The bus squeezes into a parking space; its passengers don’t notice. They go on staring at Jiri until he collapses his arms and laughs. The moment’s over, they too can laugh and be released to stand and gather their things and follow Jiri off the bus and up the road to the camp.
The Kafka Congress flocks around Eva Kapro
va, who collects them on the drawbridge and invites them to look down at the moat that the Nazi engineers designed so they could flood it in an emergency with water from the nearby river.
Landau stares down into the weedy moat, which is dry, of course, and littered with paper, broken glass: Eastern European landscaping. The parching sun sears the back of his neck.

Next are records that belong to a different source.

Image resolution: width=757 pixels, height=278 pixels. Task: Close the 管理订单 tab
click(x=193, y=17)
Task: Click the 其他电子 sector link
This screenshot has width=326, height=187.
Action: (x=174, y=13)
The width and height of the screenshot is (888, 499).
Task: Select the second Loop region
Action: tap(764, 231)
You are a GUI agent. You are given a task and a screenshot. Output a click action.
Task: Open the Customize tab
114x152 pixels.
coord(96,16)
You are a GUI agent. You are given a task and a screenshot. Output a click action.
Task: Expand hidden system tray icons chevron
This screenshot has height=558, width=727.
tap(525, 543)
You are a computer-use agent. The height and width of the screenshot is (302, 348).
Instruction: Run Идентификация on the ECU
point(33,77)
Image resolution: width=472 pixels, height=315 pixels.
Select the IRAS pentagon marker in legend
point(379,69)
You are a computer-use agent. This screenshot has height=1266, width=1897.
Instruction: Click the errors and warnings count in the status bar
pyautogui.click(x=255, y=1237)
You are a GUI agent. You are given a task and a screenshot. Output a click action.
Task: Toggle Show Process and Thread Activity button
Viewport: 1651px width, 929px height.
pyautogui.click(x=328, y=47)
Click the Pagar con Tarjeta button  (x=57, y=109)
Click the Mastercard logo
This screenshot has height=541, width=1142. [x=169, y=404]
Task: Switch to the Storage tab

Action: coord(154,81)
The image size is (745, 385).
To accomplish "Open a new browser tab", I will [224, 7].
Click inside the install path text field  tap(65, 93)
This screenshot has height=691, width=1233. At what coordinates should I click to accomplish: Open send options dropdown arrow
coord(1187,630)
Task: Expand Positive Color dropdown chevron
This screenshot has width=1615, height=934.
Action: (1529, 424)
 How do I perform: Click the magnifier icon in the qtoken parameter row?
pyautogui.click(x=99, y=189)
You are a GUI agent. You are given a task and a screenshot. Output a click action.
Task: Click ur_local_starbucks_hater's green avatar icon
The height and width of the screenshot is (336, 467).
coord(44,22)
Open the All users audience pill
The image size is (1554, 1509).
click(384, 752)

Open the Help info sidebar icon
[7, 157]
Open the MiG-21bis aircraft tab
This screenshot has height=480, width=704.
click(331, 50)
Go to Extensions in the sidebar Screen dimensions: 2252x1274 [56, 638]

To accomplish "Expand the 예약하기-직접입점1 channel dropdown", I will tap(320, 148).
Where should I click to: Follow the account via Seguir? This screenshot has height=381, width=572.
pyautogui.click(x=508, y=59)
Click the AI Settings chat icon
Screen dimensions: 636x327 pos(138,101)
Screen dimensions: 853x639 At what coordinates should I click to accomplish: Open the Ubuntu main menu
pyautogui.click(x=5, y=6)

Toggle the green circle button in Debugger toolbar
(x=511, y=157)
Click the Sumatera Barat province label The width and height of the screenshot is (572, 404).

He lifts his head too quickly, and tiny black spots swim before his eyes. Oh God, what if he faints here?
“Kafka’s castle,” says Eva, with a bitter actressy chuckle. But no one’s paying attention. Once more they’re watching Jiri, who has gone ahead of them and is heading into the camp.
What is it like for Jiri to walk up that cobblestone road and under that soot-blackened stone arch? Could this be the first time since…? Landau can’t help wondering. But Jiri’s beyond cheap psychology or sentimental melodrama. He enters the camp like its owner, a hero or messenger storming the fortress with urgent news for the king.
The Kafka Congress ditches poor Eva and rushes ducklinglike up the path, scurrying after Mr. Pied-Piper. Even the elderly rabbi lifts his cuffs and hurries. Landau lingers, watching Eva’s generous sullen mouth droop even lower as she shades her eyes with her hand and watches the others run away. Landau, her solace, her gallant knight, is drifting in her direction when he nearly falls over Natalie Zigbaum, the Slavic languages professor from Vassar.
It’s like tripping over an armchair, an armchair in a brown dress blotched with cruelly girlish pink tea roses, an armchair with long canines, thick spectacles, a helmet of gray hair and a grimly determined smile for Landau, who all through the conference has noticed Natalie finding reasons to be near him, noticed Natalie eyeing him even as he eyes Eva Kaprova, who has been eyeing Jiri Krakauer. In other words, the usual daisy chain, even here in the death camp.
“Look at Mr. Full-of-Shit,” Natalie says, jerking her head toward Jiri. She was the one who started it—making up names for Jiri—and now Landau can’t help doing it; it’s become a new habit, a tic.